TO DO. The response must consist of the lines below from the one with "The height and" through the one with "Where should I click to: Open the", exactly as they appear and with both ends kept.

INPUT RECORDS.
* * * * * * * * *

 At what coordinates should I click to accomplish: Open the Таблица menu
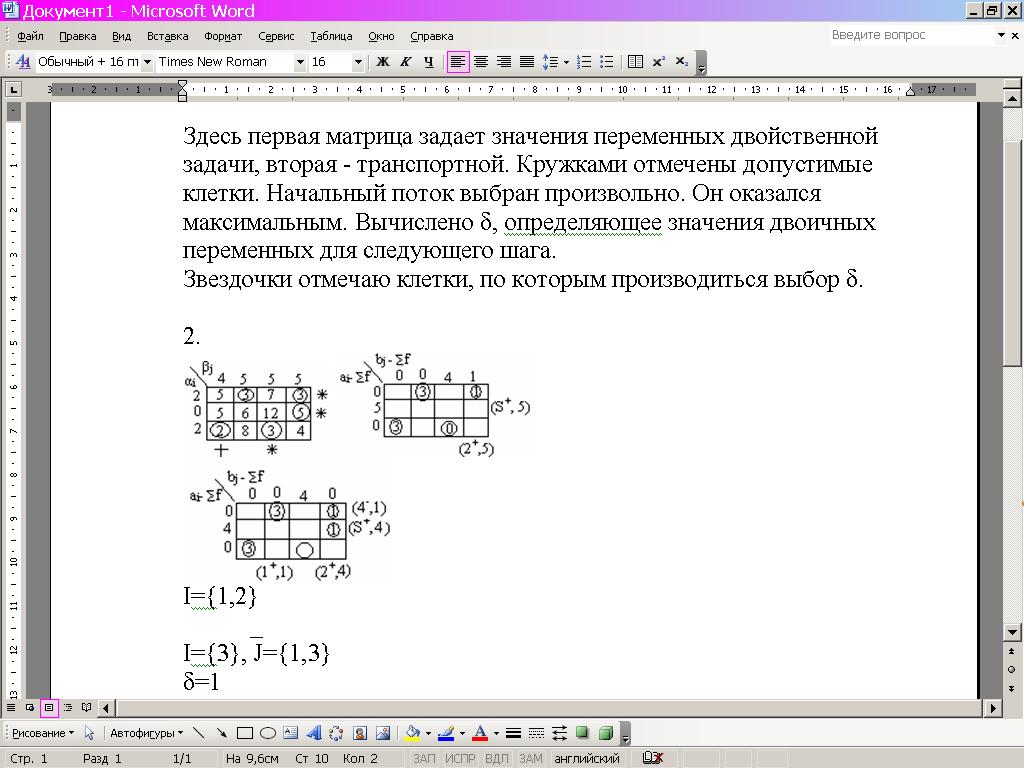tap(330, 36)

* * * * * * * * *

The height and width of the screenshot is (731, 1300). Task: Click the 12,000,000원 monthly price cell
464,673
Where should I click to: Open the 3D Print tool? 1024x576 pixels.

* * * * * * * * *

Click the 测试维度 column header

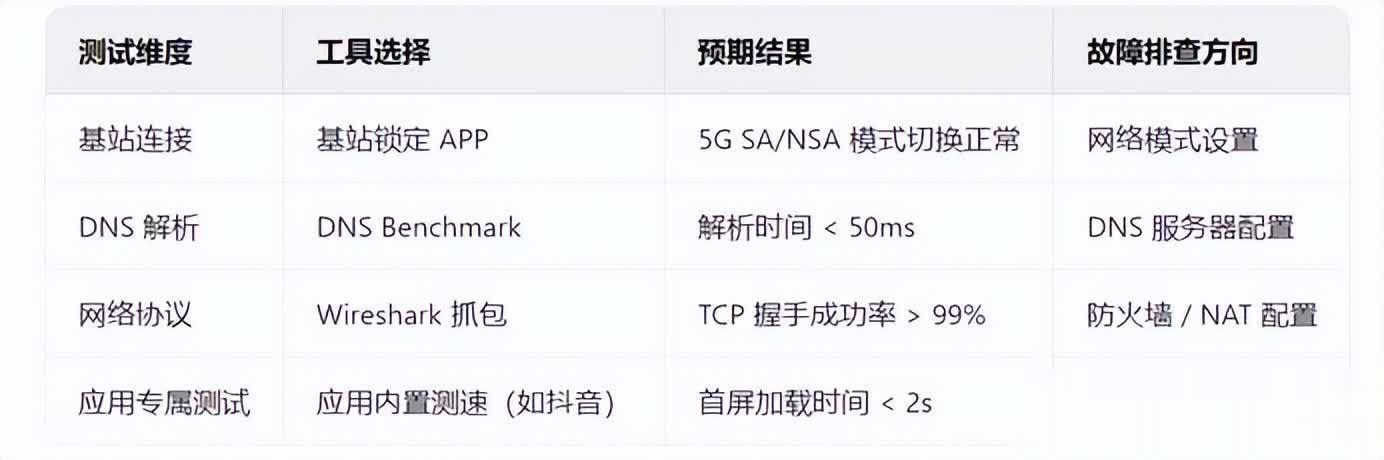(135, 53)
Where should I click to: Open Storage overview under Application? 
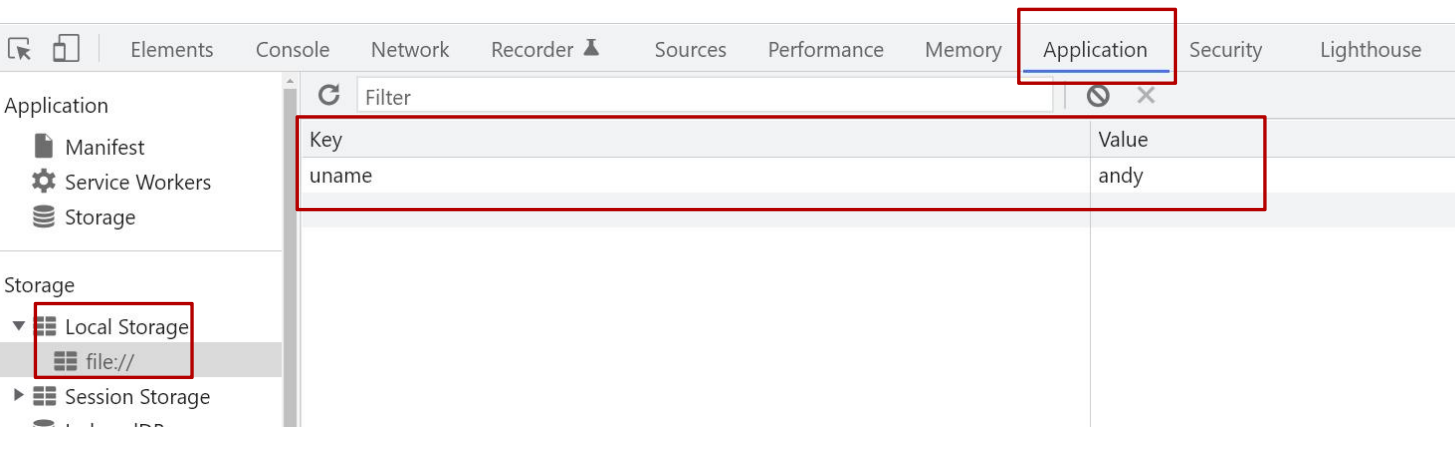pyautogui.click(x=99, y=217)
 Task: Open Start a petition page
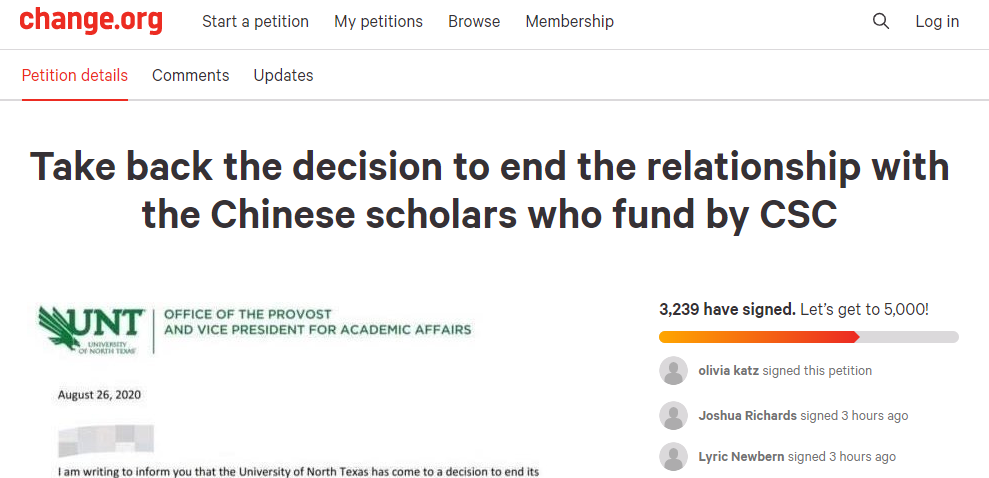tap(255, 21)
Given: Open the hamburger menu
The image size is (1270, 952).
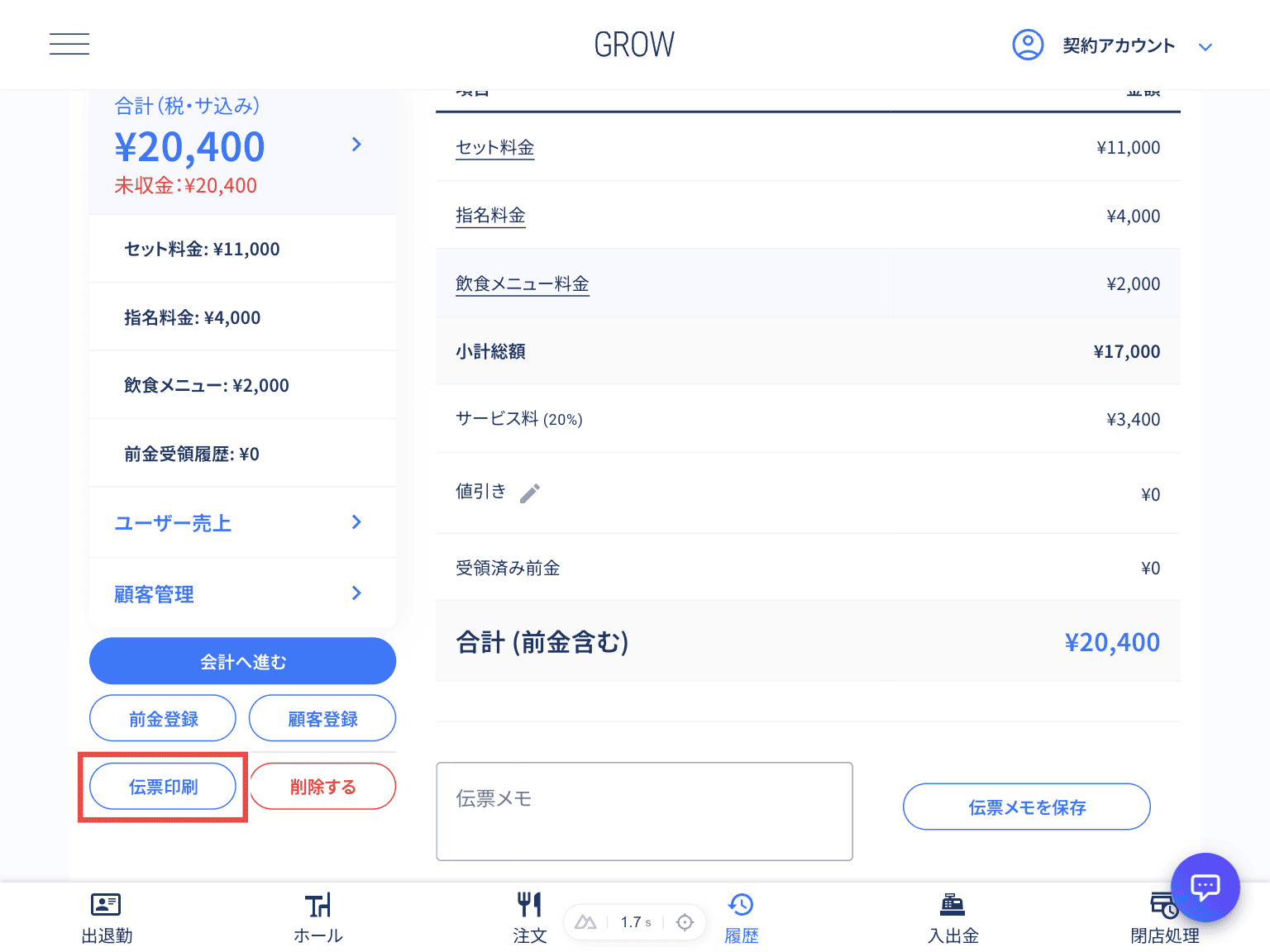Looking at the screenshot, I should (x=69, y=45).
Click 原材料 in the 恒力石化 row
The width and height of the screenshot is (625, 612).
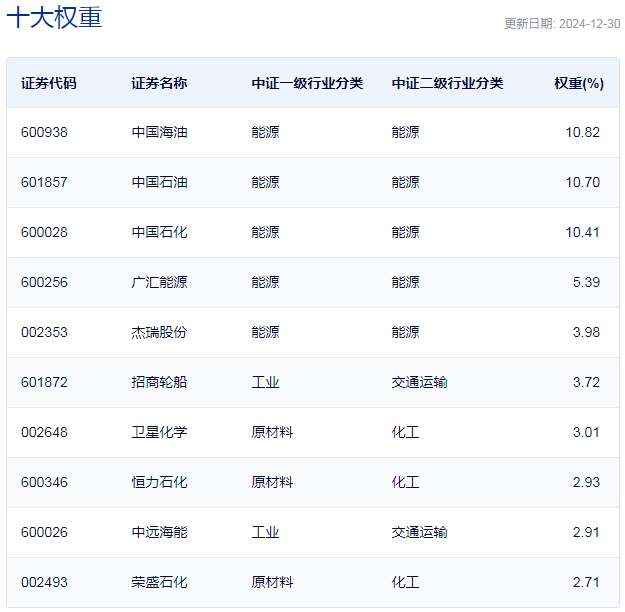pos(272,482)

* * * * * * * * *

EXERCISE RESPONSE.
The height and width of the screenshot is (731, 1300). Task: Click the 12,000,000원 monthly price cell
464,673
Where should I click to: Open the 3D Print tool? 1024x576 pixels.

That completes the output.